- _WHAT YOU NEED TO DO_:
Copy every line of the listing below word for word, and leave the pictures out of your answer.

-- Begin SOURCE DATA --

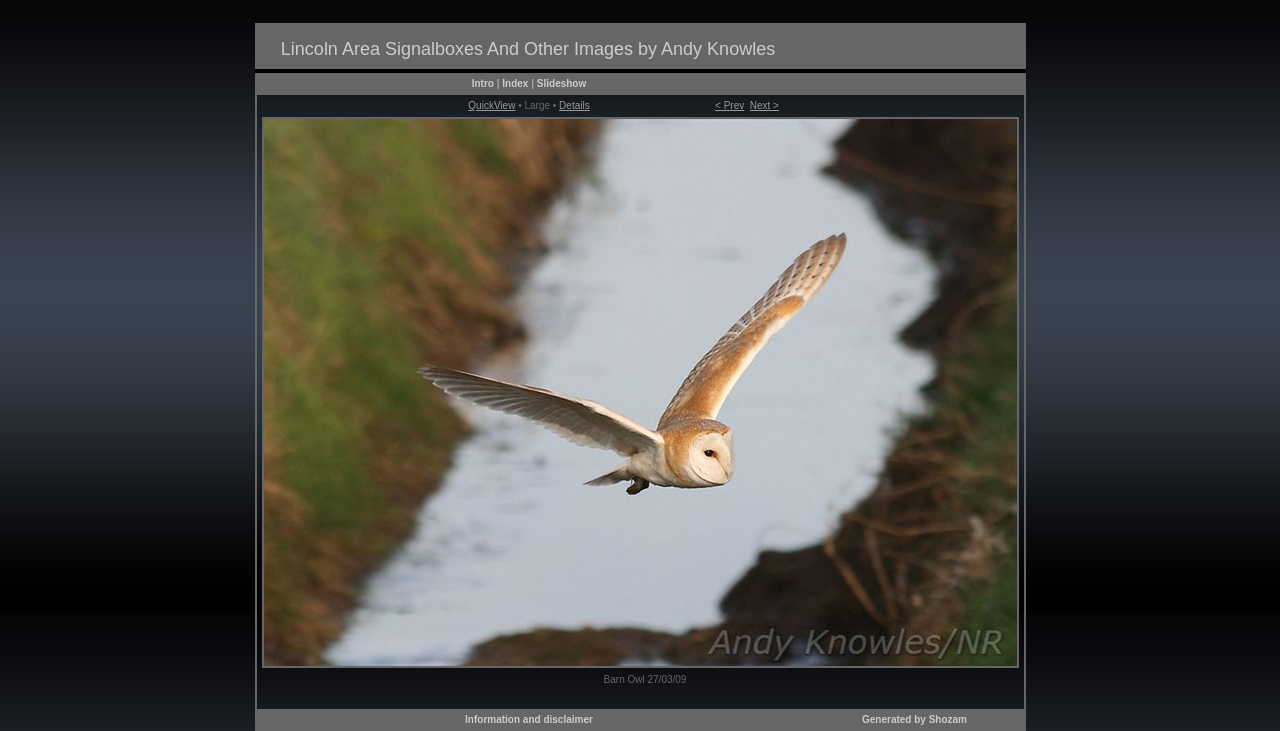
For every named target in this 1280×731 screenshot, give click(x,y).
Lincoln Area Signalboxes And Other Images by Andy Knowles (528, 49)
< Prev (729, 105)
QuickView (491, 105)
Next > (764, 105)
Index (515, 83)
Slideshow (561, 83)
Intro (483, 83)
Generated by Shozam (914, 719)
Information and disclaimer (529, 719)
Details (574, 105)
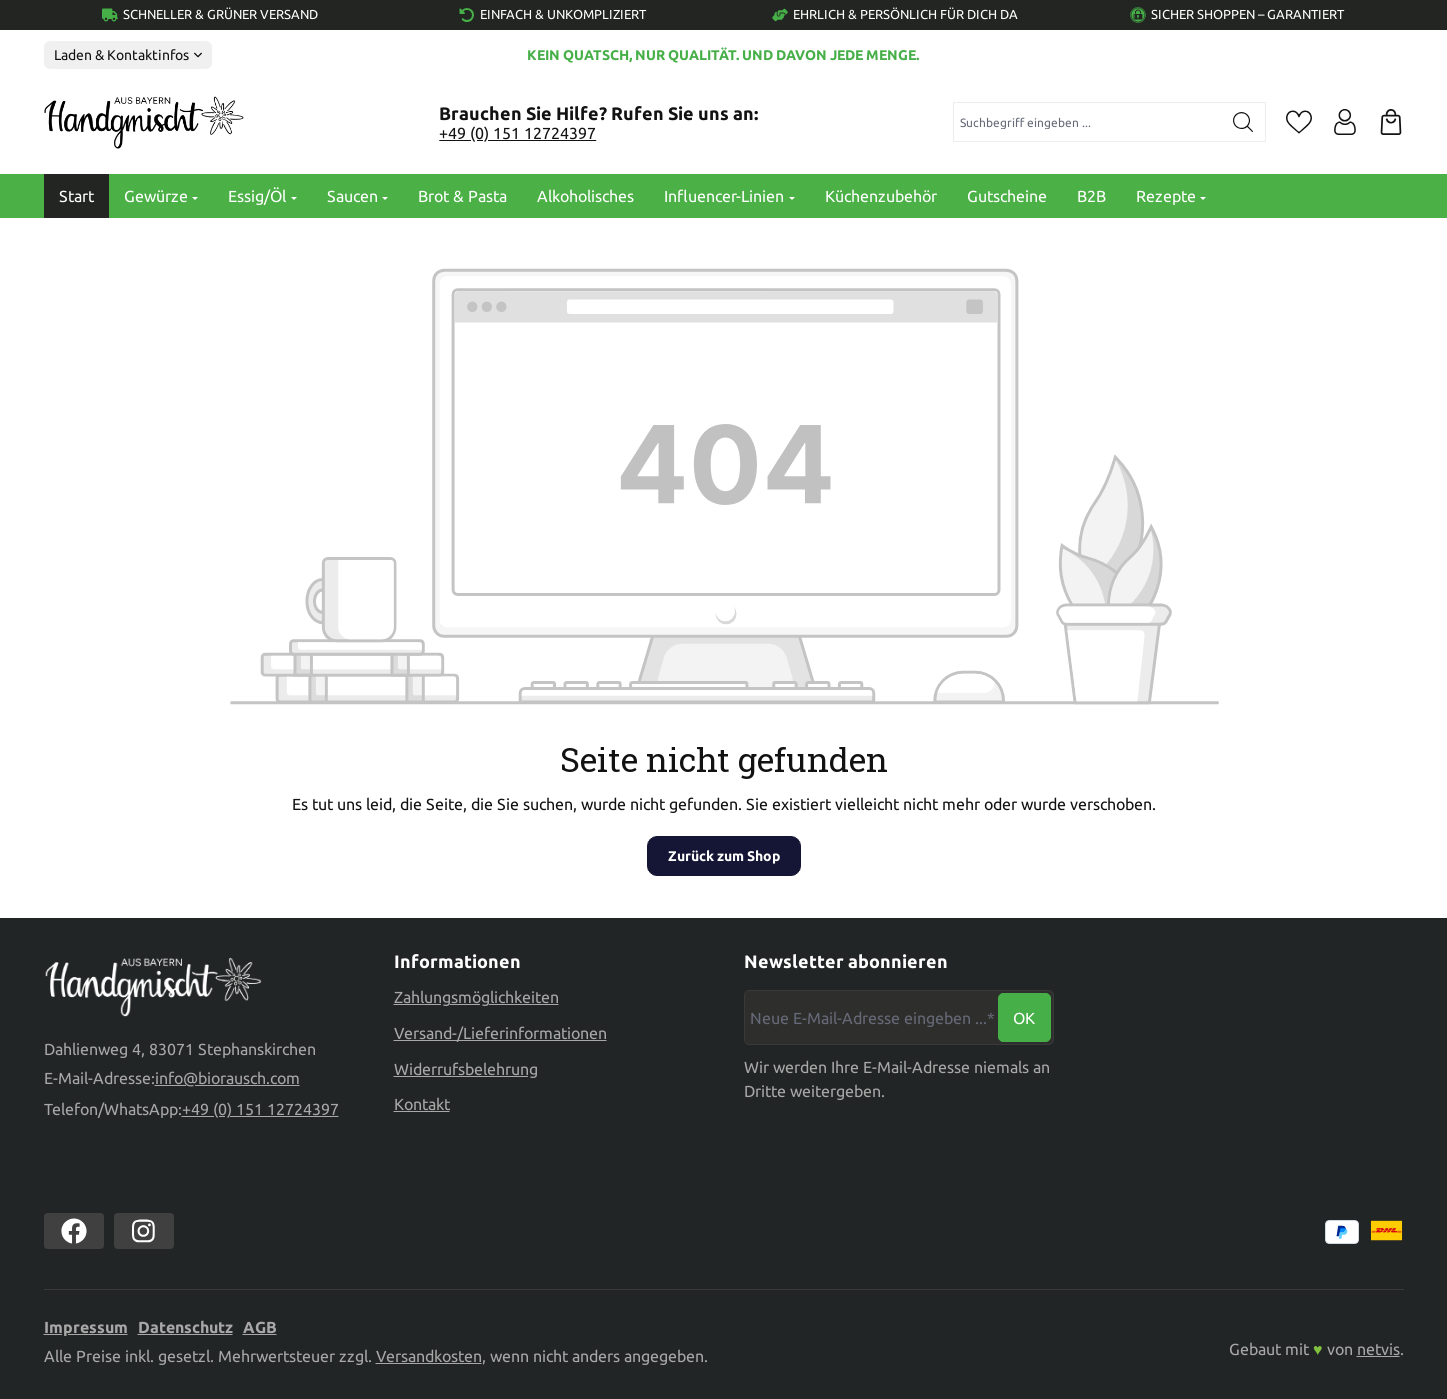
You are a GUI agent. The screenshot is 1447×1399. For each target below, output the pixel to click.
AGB (260, 1327)
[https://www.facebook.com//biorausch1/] (74, 1231)
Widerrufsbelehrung (466, 1069)
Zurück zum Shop (724, 856)
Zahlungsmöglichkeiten (476, 997)
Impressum (86, 1327)
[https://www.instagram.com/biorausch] (144, 1231)
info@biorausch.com (227, 1079)
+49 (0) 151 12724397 (517, 133)
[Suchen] (1243, 122)
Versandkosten (429, 1356)
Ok (1024, 1018)
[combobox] (1087, 122)
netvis (1378, 1349)
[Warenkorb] (1391, 122)
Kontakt (422, 1104)
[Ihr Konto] (1345, 122)
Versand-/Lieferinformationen (500, 1033)
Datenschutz (185, 1327)
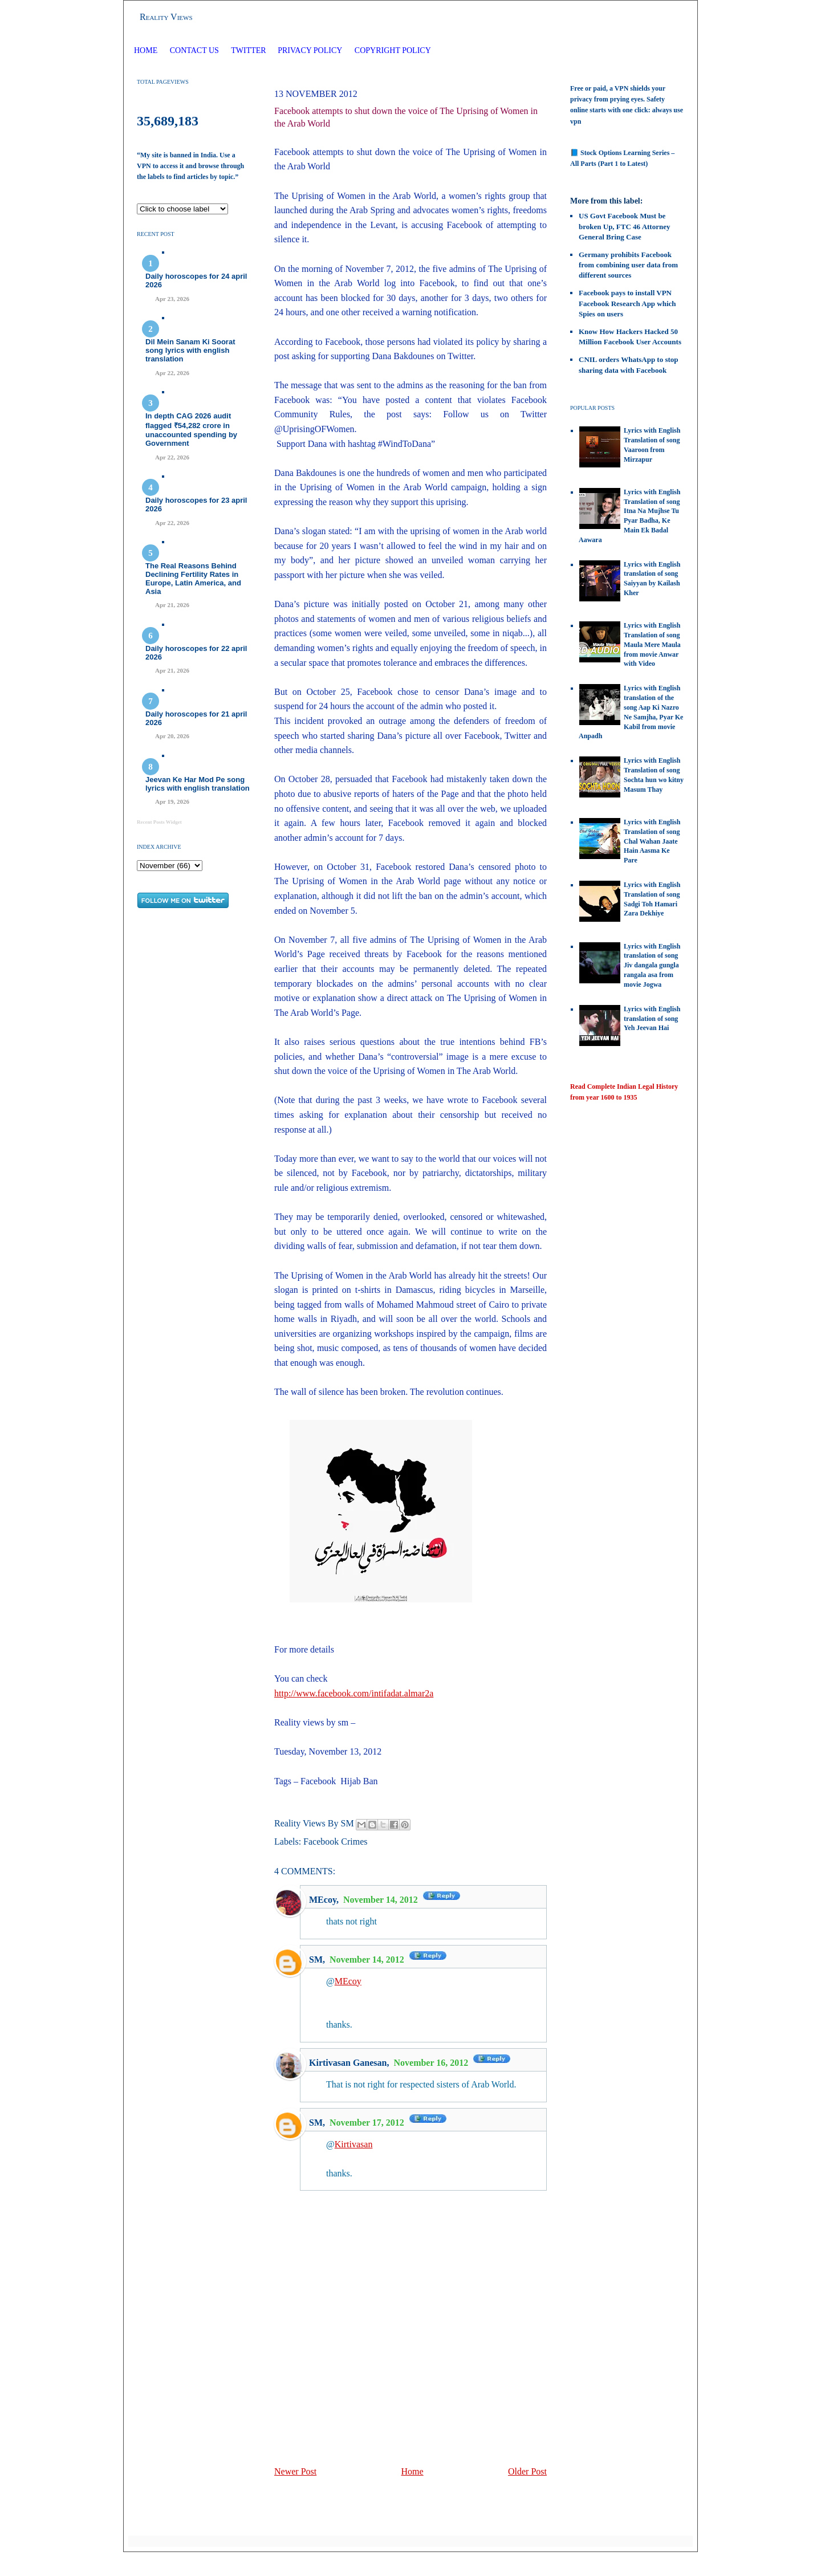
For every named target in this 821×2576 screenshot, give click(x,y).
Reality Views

-- End SOURCE DATA --

- _OUTPUT FOR THIS EXERCISE_:
For every named target in this 1280×731 screenshot, give click(x,y).
Lincoln Area Signalboxes And Other Images by Andy Knowles (528, 49)
< Prev (729, 105)
QuickView (491, 105)
Next > (764, 105)
Index (515, 83)
Slideshow (561, 83)
Intro (483, 83)
Generated by Shozam (914, 719)
Information and disclaimer (529, 719)
Details (574, 105)
You are a GUI agent. The screenshot is 1447×1399. For each target below, output the pixel to click.
AGB (260, 1327)
[https://www.facebook.com//biorausch1/] (74, 1231)
Widerrufsbelehrung (466, 1069)
Zurück zum Shop (724, 856)
Zahlungsmöglichkeiten (476, 997)
Impressum (86, 1327)
[https://www.instagram.com/biorausch] (144, 1231)
info@biorausch.com (227, 1079)
+49 (0) 151 12724397 (517, 133)
[Suchen] (1243, 122)
Versandkosten (429, 1356)
Ok (1024, 1018)
[combobox] (1087, 122)
netvis (1378, 1349)
[Warenkorb] (1391, 122)
Kontakt (422, 1104)
[Ihr Konto] (1345, 122)
Versand-/Lieferinformationen (500, 1033)
Datenschutz (185, 1327)
For every named target in this 821×2576 screenshot, give click(x,y).
Reality Views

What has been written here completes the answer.